**TASK TO COMPLETE**
Copy each line of the records below that has "computer" in it.

[[ RECORDED DATA open ]]

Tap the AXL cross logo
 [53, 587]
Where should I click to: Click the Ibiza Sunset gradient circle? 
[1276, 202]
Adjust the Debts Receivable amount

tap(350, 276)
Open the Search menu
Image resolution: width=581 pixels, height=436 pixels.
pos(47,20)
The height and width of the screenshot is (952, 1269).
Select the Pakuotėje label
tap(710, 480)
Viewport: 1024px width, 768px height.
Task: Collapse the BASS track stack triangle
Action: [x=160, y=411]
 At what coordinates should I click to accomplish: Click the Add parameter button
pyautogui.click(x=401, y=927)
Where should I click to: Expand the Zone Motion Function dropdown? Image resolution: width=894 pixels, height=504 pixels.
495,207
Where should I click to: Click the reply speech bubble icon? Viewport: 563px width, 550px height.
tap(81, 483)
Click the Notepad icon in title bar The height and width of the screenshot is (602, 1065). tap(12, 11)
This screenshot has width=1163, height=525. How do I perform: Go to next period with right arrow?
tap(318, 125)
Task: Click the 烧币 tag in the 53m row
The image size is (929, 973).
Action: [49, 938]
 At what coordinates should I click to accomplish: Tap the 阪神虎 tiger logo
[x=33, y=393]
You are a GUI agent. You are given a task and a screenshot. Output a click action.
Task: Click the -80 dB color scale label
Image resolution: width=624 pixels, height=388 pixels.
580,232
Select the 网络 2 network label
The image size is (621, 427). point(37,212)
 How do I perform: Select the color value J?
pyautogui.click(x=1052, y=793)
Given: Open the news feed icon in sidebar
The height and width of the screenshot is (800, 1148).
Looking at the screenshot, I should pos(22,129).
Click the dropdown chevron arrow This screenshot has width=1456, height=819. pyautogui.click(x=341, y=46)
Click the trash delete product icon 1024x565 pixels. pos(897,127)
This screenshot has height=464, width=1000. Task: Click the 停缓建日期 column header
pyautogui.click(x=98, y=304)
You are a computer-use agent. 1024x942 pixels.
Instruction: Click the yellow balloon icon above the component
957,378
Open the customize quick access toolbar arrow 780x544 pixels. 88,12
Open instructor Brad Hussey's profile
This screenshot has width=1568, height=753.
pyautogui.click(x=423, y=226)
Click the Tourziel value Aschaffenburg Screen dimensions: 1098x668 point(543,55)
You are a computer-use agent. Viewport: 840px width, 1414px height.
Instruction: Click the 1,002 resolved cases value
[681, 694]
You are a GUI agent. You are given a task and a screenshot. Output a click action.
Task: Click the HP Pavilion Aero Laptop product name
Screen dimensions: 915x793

[[ RECORDED DATA closed ]]

**ANSWER TO THE PROBLEM**
You are a computer-use agent. 1024x942 pixels.
You are a computer-use agent. Viewport: 840px width, 1414px height.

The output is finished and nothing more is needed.